Forcing people to give birth because they had sex also increases poverty because young mothers have difficultly going to school and finding work. Unplanned pregnancy has also been tied to increasing crime. However, at its most fundamental level, restricting abortion imposes government control over the most private part of a woman’s life. It also raises questions of enforcement. For example, in these days of international travel, affluent women may fly to another state or country for an abortion, like Spanish women did during in past decades. Will any women suspected of pregnancy be banned from traveling? Ireland used to have a just like it (it didn’t work). Strong restrictions on abortion are inevitably connected to how far the state will go to prevent it.

The only way out of this conflict is to recognize the validity of both moral arguments and accept that any resulting decisions will always be an uneasy compromise. The pro-life side needs to recognize the legitimate concerns of women’s privacy, the dire consequences of some abortion restrictions and the fact that killing is fetus is not the same as killing a fully-developed person. If the fetus is a threat to the life or well-being of the mother, ending a pregnancy could be thought of as a kind of self-defense. It is killing but not murder. We could also help reduce abortion by expanding social support for single mothers and providing more vigorous attempts to place babies in adoption, especially of handicapped children.

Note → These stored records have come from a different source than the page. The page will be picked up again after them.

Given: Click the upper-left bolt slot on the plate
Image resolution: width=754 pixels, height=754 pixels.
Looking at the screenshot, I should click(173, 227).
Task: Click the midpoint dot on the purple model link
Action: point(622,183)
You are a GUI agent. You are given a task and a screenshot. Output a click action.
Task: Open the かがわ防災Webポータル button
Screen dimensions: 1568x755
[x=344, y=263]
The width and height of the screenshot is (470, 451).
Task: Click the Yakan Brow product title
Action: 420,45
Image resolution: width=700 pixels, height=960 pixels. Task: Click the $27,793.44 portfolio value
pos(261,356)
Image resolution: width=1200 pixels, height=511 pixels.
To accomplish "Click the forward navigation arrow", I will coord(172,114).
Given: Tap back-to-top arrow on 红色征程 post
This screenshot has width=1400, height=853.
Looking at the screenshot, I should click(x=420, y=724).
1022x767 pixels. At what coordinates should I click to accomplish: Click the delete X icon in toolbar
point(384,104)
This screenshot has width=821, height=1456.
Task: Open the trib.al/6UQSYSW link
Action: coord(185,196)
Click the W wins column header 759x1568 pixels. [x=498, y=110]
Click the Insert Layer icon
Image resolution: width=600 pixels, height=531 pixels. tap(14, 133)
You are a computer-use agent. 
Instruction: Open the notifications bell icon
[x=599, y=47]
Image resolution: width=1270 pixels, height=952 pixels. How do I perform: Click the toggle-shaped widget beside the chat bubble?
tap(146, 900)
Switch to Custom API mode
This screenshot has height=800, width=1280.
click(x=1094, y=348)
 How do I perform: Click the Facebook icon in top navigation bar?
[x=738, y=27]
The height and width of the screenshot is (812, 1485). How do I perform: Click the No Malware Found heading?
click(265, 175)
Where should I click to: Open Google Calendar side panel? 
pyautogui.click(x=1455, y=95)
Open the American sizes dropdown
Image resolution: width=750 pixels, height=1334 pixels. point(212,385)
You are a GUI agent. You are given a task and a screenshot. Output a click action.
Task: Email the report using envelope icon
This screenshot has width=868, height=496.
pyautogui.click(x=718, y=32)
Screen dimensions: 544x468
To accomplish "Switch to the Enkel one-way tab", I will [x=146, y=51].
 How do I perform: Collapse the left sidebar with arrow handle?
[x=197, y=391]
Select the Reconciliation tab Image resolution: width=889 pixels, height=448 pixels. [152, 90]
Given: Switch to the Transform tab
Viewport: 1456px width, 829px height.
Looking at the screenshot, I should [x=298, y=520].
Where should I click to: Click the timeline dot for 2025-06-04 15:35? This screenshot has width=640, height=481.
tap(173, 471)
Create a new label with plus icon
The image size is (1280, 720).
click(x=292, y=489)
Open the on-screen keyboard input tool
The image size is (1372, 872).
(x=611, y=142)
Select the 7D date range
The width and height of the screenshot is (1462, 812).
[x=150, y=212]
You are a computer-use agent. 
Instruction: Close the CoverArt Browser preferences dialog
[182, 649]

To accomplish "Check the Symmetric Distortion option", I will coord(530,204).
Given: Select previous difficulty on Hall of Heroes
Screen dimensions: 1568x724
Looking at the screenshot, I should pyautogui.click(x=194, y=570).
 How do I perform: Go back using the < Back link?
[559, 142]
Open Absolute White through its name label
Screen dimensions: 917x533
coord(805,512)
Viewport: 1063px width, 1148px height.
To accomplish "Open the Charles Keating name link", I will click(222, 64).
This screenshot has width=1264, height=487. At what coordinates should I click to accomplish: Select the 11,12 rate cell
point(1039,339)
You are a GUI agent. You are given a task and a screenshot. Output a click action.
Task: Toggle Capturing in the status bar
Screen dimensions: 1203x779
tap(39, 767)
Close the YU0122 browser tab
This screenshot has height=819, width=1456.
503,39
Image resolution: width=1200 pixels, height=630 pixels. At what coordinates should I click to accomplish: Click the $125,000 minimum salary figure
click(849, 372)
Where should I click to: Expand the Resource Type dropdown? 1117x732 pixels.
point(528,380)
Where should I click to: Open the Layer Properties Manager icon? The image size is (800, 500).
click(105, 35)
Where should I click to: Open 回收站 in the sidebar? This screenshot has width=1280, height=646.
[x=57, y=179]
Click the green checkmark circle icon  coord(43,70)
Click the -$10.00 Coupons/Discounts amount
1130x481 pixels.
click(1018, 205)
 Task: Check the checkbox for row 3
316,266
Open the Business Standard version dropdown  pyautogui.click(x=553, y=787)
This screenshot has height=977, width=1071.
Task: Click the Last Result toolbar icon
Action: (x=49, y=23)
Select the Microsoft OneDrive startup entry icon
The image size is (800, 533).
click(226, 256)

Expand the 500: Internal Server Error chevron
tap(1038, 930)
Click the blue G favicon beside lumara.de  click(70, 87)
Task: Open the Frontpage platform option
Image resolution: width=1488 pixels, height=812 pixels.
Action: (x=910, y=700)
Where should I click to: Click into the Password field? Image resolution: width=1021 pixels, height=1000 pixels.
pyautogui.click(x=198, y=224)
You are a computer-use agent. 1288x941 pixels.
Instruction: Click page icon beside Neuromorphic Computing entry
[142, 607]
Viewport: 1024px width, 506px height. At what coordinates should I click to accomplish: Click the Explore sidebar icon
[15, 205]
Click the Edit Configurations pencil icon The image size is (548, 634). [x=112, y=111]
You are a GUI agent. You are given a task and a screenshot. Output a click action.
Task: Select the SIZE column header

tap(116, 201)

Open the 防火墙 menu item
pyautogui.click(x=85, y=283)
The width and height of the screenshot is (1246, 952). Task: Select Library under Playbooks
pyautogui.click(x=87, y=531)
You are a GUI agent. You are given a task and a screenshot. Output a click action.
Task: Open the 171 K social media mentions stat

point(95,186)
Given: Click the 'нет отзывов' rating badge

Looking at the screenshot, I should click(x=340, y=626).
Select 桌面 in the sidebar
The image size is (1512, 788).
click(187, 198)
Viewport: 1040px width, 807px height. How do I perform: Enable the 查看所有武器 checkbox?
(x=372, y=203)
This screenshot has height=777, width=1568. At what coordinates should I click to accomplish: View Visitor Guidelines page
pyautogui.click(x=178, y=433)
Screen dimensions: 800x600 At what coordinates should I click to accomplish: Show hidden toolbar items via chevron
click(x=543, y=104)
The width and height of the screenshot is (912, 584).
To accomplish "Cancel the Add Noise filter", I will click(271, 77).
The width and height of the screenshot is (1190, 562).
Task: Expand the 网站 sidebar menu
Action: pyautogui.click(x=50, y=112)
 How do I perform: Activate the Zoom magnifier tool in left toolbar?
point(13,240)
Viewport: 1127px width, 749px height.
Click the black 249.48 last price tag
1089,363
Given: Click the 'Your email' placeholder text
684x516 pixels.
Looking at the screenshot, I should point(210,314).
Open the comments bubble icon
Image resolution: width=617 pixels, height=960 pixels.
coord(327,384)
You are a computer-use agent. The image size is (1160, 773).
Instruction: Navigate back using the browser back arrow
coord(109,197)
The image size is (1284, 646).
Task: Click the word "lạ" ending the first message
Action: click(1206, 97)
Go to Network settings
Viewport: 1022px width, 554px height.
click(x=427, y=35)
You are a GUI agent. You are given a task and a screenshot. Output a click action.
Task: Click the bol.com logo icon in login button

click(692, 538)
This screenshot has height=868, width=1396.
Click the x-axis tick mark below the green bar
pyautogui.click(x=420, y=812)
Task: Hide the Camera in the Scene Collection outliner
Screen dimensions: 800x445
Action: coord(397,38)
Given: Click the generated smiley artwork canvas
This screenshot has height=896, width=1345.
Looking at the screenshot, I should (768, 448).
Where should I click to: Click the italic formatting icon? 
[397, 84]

It would be especially helpful if they could reverse their strenuous opposition to sex education and access to birth control, which both can prevent unwanted pregnancies. They need to acknowledge that sex education is critical because many people even if taught abstinence will still engage in sex. When the abstinence “firewall fails”, there needs to be another option – and prevention is the best way to avoid unwanted pregnancies. Since virtually every study has shown that teaching the use of contraceptives does not increase the risk of having sex, this should calm fears. If pro-life people believe abortion is murder, the priority should be to eliminate the greater evil of killing an early human life. Premarital sex should be far less evil. After all, preventing murder should come first.

The pro-choice side needs to understand that a lot of people are horrified by abortion and most other people have deeply mixed feelings about it. They need to reach out to the average American who is rightly queasy about the whole thing. They also have to concede that sex education needs to give present the case for abstinence as well as birth control and other options. They also need to tread lightly when it comes to the use of taxpayer money for abortions. It is one thing for people to reluctantly tolerate the procedure in someone else but another to be asked to pay for it.

In the end, the only choice on abortion is to muddle through because of the conflict between respecting a developing human and respecting a woman’s privacy. Dialogue between the sides is a critical first step, to be followed with approaches that both save life and give more choices. More access to birth control, more education to empower young women to say no to sex if they are not ready for it, more support for women to choose to put their babies up for adoption and more support for those who keep them would be good first steps. This would help move us to a place where we respect both life and choice.